The wood bobbin thing is odd. In previous years, a request for that would be met with "We aren't set up to produce wood bobbins, due to lack of demand; and wouldn't be able to sell them at a competitive price. But, as with all pickups, you're free have someone else make some with wood bobbins for you and send them in to have installed on your build."

I suppose just mentioning that is enough to have this post dismissed as only being on a hate bandwagon; so there's no point in addressing all that's wrong with what was actually said. Still, Kiesel isn't forcing any one fool to part with a minimum $3,500 for wood shavings glued to plastic - The option is there, and the transaction is no one's business but Jeff's and whomever Mr. MoneyBags goes for it.


----------



## A-Branger (Feb 2, 2017)

EDIT: Naah just realized I was just making a rant about my previous employer rather than making a point about Kiesel or anything related to the topic, so forget it


----------



## littleredguitars2 (Feb 2, 2017)

back to the vanquish topic. you couldnt PAY me to endorse that hideous thing. my god. not only that but letchfield's new model is just ugly as sin. but then again he's always had tacky tastes with finishes. the one thing i'll give kiesel credit for is the ability to pick out some stellar cuts of wood. too bad they rush their jobs. 

anyone else notice just how much they've been snatching up all these good players out of nowhere lately? Aussie Prog player IBuiltTheSky just jumped on board. after hyping PRS for so long. i love the guys playing but i feel like jeff waved a free guitar in front of his face and he couldnt resist a little support. i totally get the appeal of it but theres no chance in hell it plays better than a 3-4k PRS. no chance. the quality control levels between the 2 brands are simply not comparable.


----------



## Brodolio (Feb 3, 2017)

littleredguitars2 said:


> back to the vanquish topic. you couldnt PAY me to endorse that hideous thing. my god. not only that but letchfield's new model is just ugly as sin. but then again he's always had tacky tastes with finishes. the one thing i'll give kiesel credit for is the ability to pick out some stellar cuts of wood. too bad they rush their jobs.
> 
> anyone else notice just how much they've been snatching up all these good players out of nowhere lately? Aussie Prog player IBuiltTheSky just jumped on board. after hyping PRS for so long. i love the guys playing but i feel like jeff waved a free guitar in front of his face and he couldnt resist a little support. i totally get the appeal of it but theres no chance in hell it plays better than a 3-4k PRS. no chance. the quality control levels between the 2 brands are simply not comparable.

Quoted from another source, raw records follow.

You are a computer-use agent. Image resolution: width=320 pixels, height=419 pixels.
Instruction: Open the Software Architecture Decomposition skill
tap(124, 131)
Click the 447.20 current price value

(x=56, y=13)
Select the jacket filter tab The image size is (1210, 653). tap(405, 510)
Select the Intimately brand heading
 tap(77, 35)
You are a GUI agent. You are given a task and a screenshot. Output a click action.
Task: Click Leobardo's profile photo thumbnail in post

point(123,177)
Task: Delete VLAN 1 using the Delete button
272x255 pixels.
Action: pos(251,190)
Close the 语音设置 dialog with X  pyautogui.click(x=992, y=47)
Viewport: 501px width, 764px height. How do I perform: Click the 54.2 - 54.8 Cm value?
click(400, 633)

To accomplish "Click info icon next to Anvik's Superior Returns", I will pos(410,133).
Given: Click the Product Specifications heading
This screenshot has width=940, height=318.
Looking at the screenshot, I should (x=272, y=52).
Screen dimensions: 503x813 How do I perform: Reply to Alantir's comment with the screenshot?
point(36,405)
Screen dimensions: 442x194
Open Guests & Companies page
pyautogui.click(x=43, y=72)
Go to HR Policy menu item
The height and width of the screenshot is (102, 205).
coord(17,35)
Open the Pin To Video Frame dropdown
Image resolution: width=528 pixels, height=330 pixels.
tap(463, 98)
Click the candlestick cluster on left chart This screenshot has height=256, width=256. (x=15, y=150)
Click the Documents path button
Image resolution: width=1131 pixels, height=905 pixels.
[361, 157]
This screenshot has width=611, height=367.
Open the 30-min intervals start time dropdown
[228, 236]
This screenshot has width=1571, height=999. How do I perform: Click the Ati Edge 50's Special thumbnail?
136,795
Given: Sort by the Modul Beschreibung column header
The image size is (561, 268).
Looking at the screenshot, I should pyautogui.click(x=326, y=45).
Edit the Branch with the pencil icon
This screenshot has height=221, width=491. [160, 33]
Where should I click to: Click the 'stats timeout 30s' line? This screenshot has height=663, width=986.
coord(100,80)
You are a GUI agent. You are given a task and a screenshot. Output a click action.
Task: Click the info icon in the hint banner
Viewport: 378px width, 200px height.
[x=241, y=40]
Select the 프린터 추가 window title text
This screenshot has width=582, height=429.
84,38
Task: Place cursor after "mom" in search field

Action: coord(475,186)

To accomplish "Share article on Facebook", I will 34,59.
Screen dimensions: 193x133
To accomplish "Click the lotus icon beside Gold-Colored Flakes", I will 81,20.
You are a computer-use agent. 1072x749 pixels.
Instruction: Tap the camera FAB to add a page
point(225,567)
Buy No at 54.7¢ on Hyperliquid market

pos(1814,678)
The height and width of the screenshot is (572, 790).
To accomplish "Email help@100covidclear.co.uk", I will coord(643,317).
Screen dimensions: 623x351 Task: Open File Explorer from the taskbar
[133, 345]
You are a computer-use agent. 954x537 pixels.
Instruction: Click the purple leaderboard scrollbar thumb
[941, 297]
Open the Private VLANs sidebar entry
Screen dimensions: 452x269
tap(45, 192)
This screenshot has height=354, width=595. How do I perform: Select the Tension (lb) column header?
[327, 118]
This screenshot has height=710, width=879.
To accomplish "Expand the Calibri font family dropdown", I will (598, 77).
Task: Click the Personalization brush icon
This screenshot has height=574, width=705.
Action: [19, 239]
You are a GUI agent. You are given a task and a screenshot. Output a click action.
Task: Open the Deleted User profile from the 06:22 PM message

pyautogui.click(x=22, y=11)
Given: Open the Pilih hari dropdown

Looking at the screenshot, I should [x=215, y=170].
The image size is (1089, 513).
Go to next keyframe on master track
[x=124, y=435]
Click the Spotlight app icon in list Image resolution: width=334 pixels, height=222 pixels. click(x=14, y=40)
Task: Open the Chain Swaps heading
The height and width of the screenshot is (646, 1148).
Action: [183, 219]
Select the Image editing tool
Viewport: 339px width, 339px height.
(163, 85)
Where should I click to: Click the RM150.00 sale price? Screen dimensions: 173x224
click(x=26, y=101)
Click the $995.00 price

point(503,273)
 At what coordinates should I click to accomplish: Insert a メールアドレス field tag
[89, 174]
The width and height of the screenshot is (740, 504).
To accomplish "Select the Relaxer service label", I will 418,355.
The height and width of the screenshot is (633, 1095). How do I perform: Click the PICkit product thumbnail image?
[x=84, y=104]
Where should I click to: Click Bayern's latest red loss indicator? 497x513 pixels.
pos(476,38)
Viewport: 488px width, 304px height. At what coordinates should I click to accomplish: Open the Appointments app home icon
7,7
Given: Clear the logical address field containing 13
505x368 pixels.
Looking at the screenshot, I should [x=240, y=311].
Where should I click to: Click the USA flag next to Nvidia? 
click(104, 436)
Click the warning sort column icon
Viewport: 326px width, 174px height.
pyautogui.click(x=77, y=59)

Well I honestly don't care about who is playing what, it's just a matter of business for them.
For example, Kiko Loureiro used to play an unknown custom guitar at the beginning of his carrer, then he went through ESP, Ibanez etc..I mean, i wouldn't choose a brand depending on guys who are endorsers.

But I could agree with you, some Kiesel models are not the best in terms of shape.I would like to see a Vanquish or a Vader in person, since I'm quite sure it would make a huge difference..
So far I just saw them on youtube viedos or pictures. Maybe actually playing some of those could help (at least me) to understand once for all if they are really ugly as you said 

But here in Europe it's hard to come across a Kiesel..I'm looking forward to meet Kiesel guys at the Musikemesse this April


----------



## Chokey Chicken (Feb 3, 2017)

Regarding the whole bobbin thing, you know how people say "would you ever *insert unpleasant task here* for *insert price here*?" You know... Trying to gauge how depraved you are by seeing how little you'd take to shove a roll of quarters up your ass? Them setting a high price makes sense. They don't want to do it, but money is always good. You WILL shove those quarters and ask for seconds if someone was gonna give you a million bucks for it. (one could argue that they're the dumb ones for spending that kind of money on such a dumb task.)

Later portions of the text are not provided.